Fu così, il mio primo incarico.
Ora non perdetevi in sviolinamenti: non avevo bisogno dei suoi soldi ( pochi, per di più ne avevo abbastanza per chiudermi in una bettola per un paio di mesi ed inventarmi qualcos'altro, se avessi voluto), già di più dell'arma che mi diede ( ma avevo già in mente altri modi per procurarmela).
Ero abbastanza giovane ( 26 anni) erano gli anni '60, c'era il Boom, avrei potuto mangiare in mille altri modi, mille più abbondanti, mille più marci.
Ma solo in questo ero portato.

Chiudo gli occhi per un attimo, sono passati 25 anni.
Sì, non c'è un cazzo da ricordare, questa è la fine, l'unica parte importante.
Sono in un albergo di lusso, non più Roma, New York.
L'Empire State Building, sorseggio un Jack Daniel's, qualche stronzo me lo ha portato con ghiaccio.
Fuori nevica, davvero tanto.
Mi affaccio e tiro una boccata, mi si congelano i polmoni, che dolce sensazione.
Tiro dentro la testa, mi giro e la vedo, con la coda dell'occhio.
A piedi scalzi, cammina, saltella, piroetta sul cornicione del quarantesimo piano, innevato.
Non lascia impronte.
La vedo ormai da qualche mese, mi dicono che capita a quelli che fanno la mia professione.
Il suo volto, il suo volto, i suoi mille volti.
Mia moglie, la puttana di ieri sera, la ragazzina al bar due mesi fa, la moglie di quell'impiegato impotente di Brooklyn.
Marie, che mi portava sempre i pani mentre mi nascondevo nella sua cantina.
Le ho sparato quattro colpi, prima di prendere il transatlantico.

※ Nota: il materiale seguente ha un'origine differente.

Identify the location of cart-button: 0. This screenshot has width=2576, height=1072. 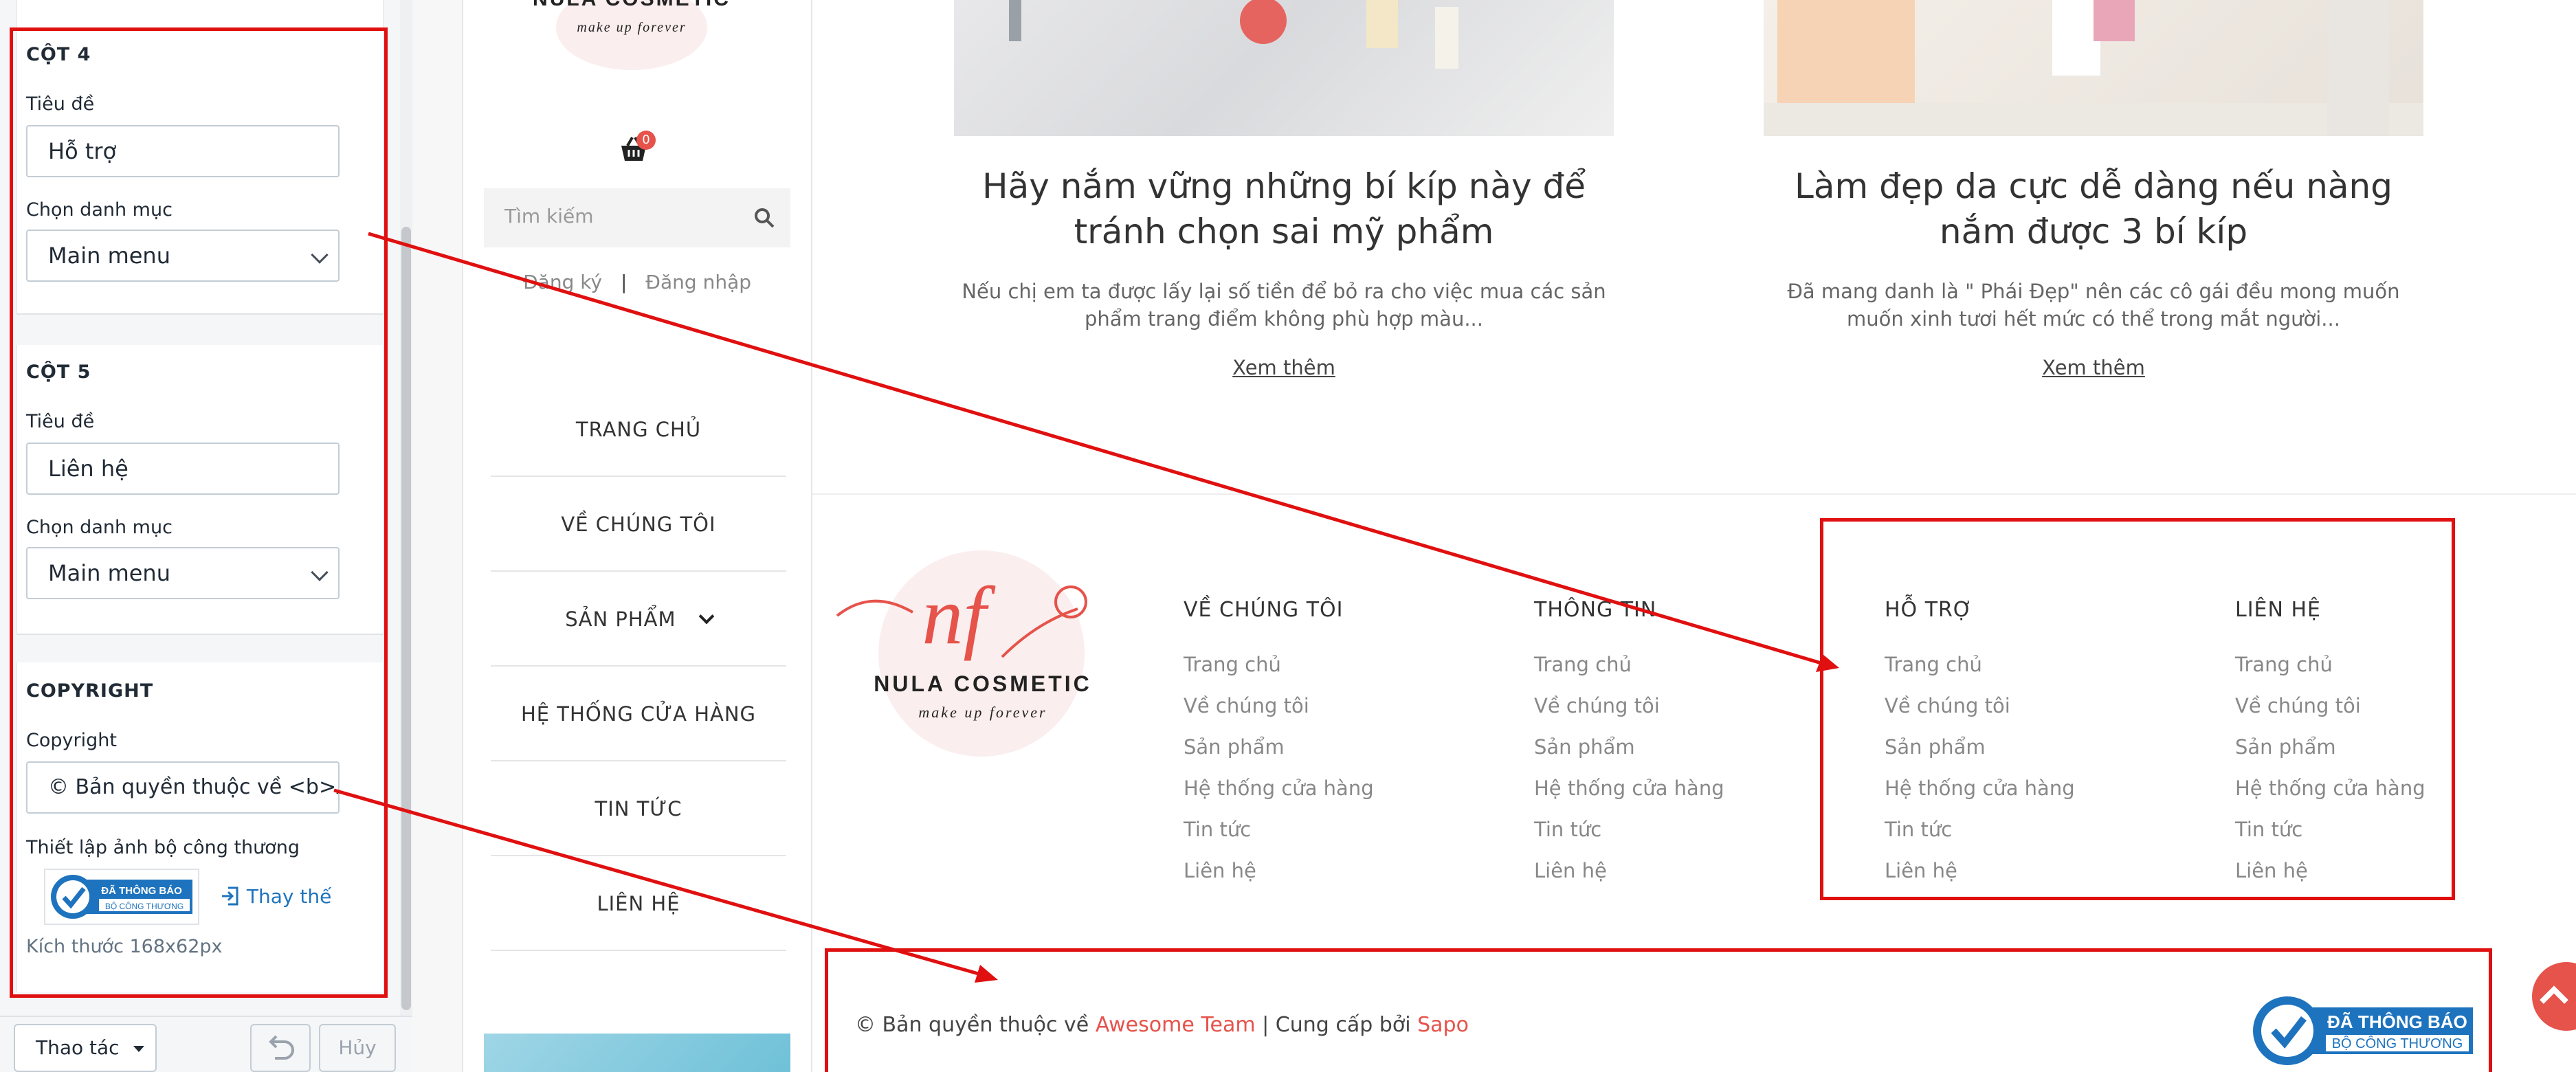
(636, 148).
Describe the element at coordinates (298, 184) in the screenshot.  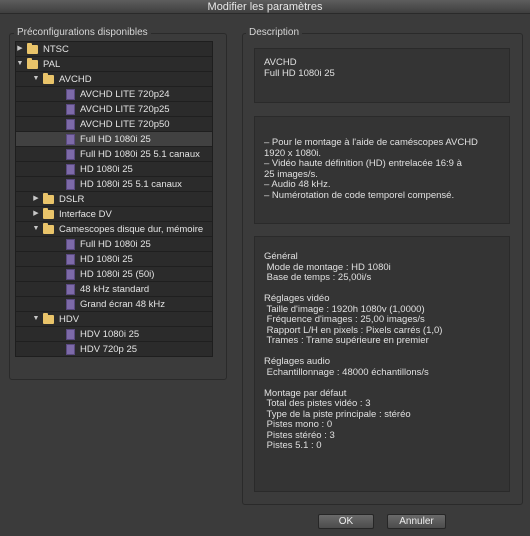
I see `description-text-line: – Audio 48 kHz.` at that location.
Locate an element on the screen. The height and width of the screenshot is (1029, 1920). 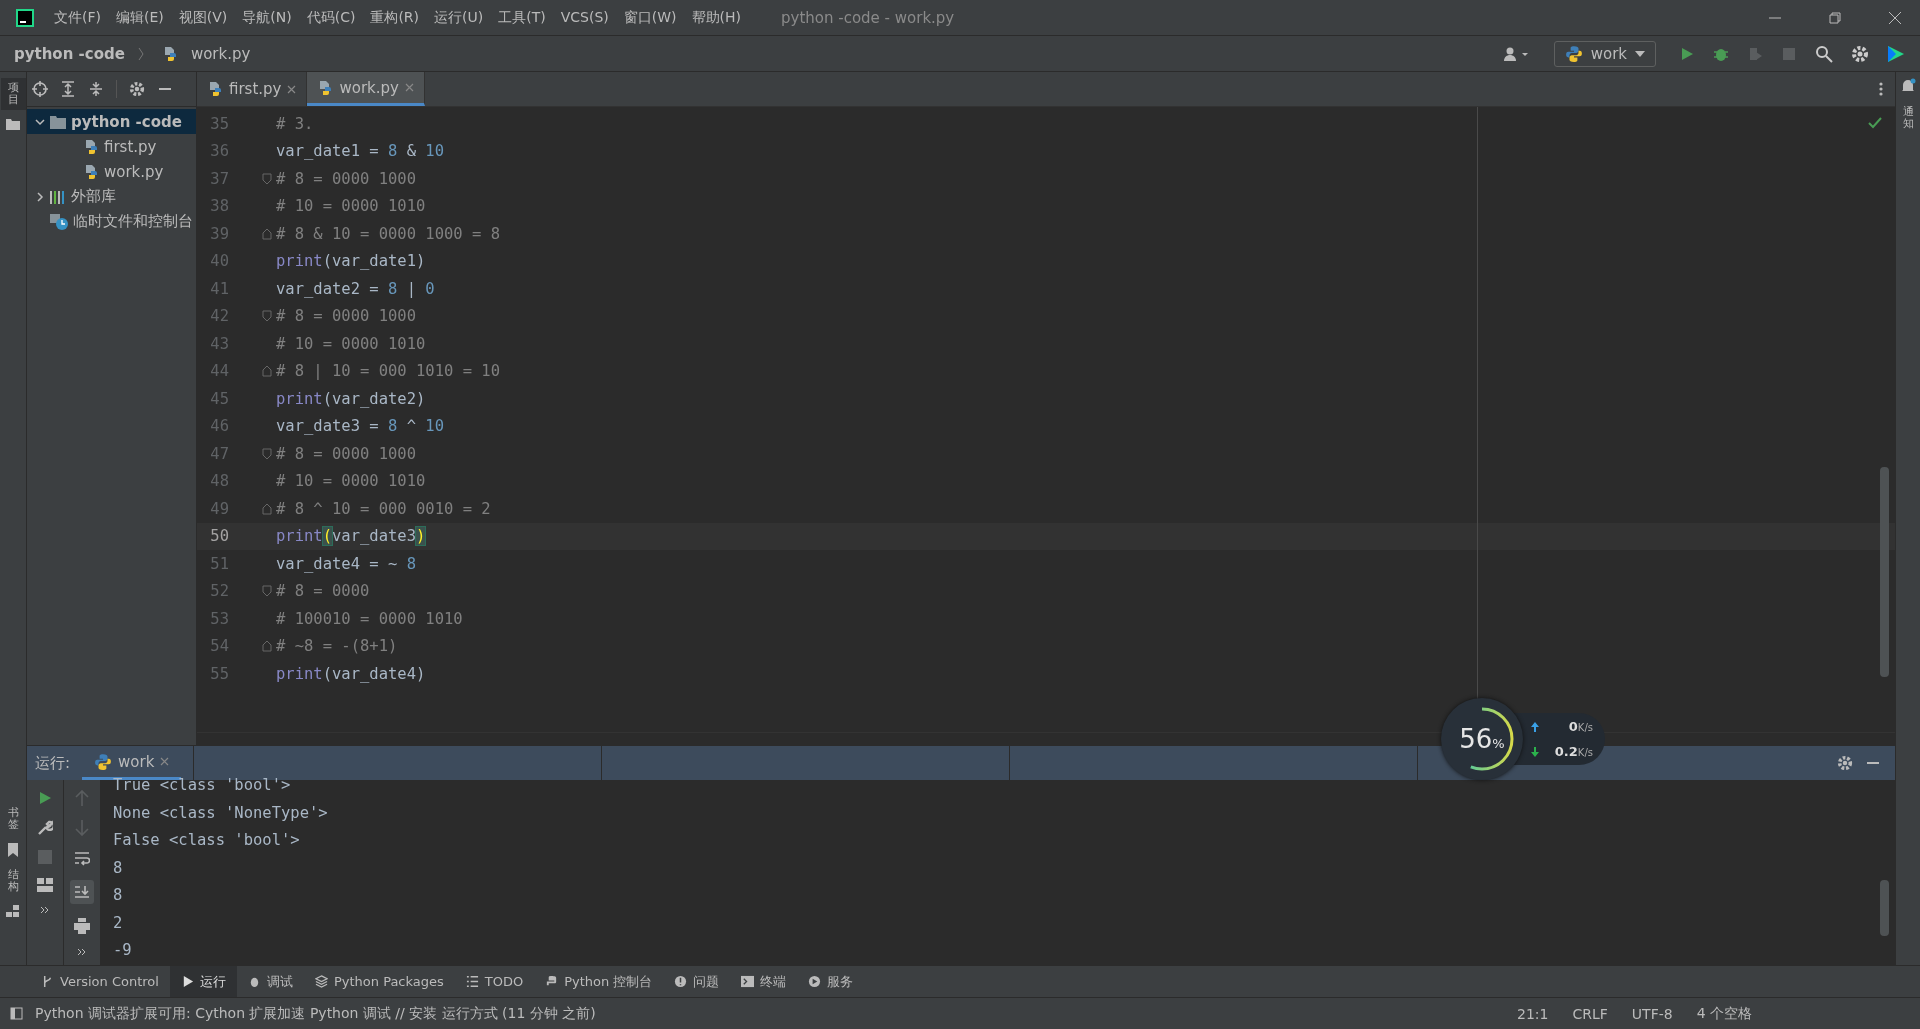
tree-item: work.py is located at coordinates (112, 172).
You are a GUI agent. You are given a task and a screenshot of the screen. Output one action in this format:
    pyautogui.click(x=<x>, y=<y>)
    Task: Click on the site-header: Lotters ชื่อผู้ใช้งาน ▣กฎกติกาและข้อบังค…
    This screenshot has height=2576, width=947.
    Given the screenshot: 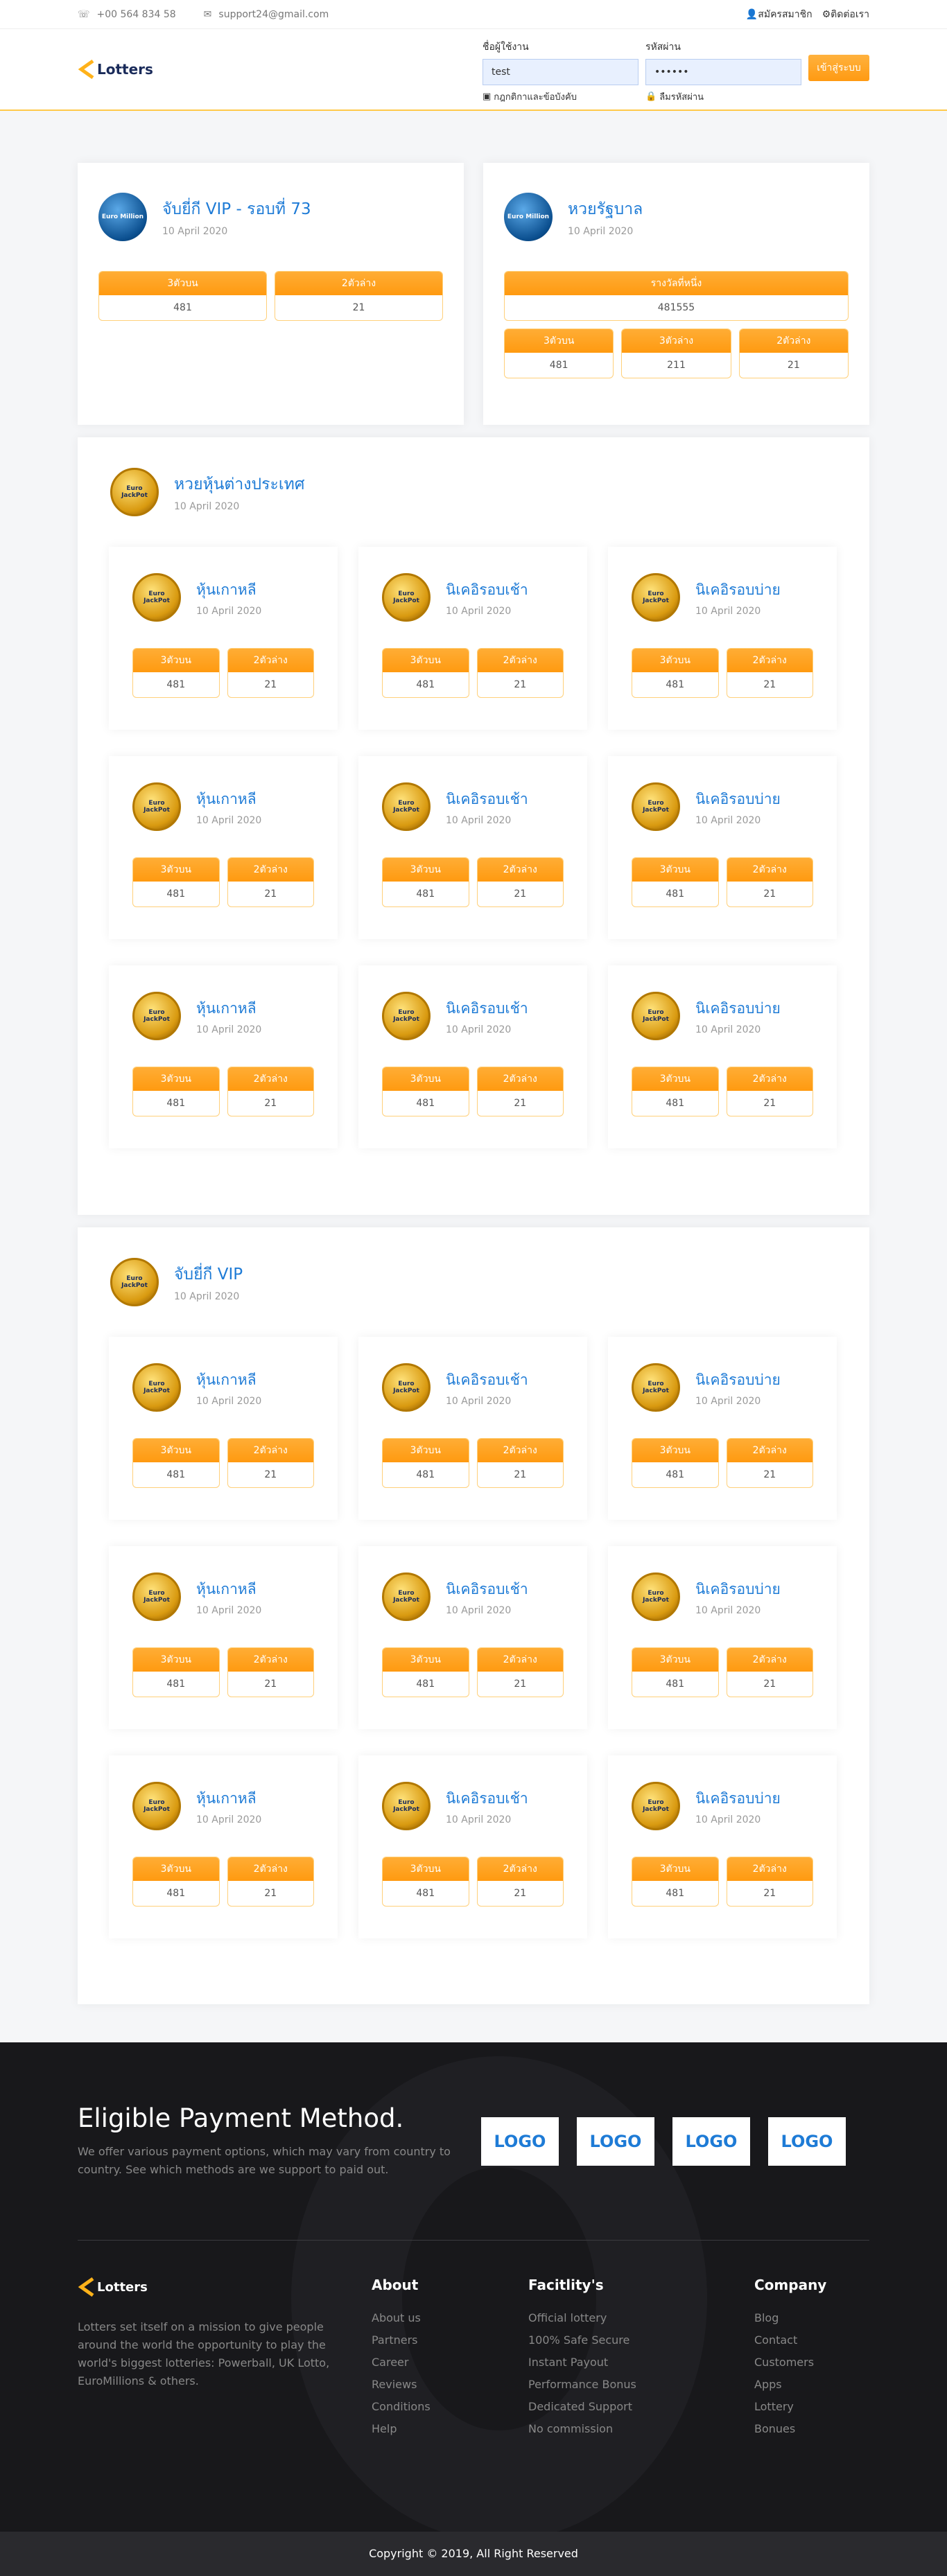 What is the action you would take?
    pyautogui.click(x=474, y=70)
    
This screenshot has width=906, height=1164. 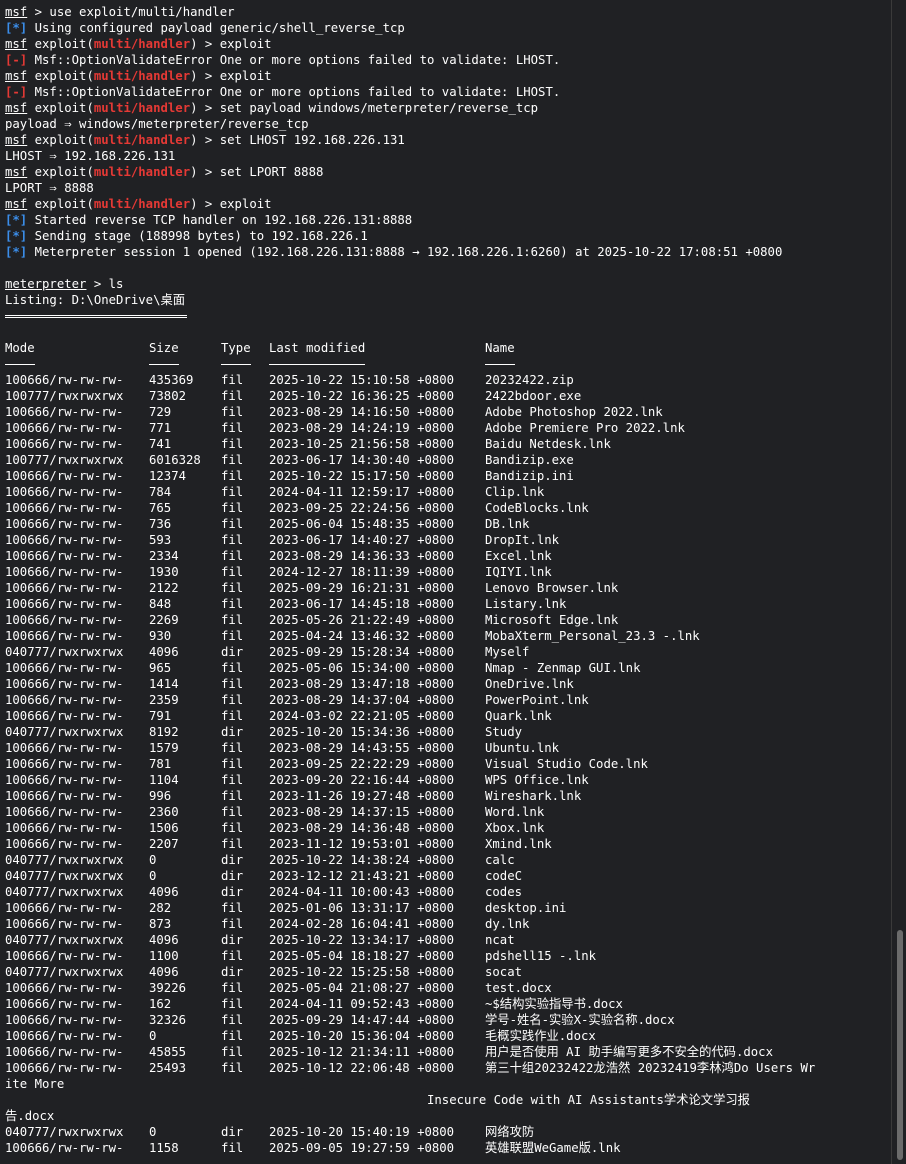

Il quarantesimo piano dell'Empire è uno scatafascio: le camere lerce, finestre rotte, ripostigli bloccati da assi di legno, residui vari di cantiere, lasciati qui ormai da più di cinquant'anni.
E, soprattutto, l'ascensore, l'ascensore in fondo al corridoio, rotto da prima che nascessi, forse persino vuoto da sempre, forse un residuo, un progetto scartato.

Mi manca Marie, mi manca la Francia, mi mancano il brivido della fuga e della gioventù, che presto s'è persa.
Le ho cercate dappertutto queste cose, per anni: tristemente mi sento di dire che non le troverò sul fondo di un bicchiere, in uno squallido localino del Bronx.
Mi avvicino alle porte e le forzo con un piede di porco.
Do le spalle al mio destino e mi chiedo se sono lì, sul fondo di questa tromba d'ascensore vuota, i pezzi perduti della mia anima.
Poi, senza esitazione, faccio un passo indietro e sono nel vuoto.


Tutti meritano un requiem, anche un assassino.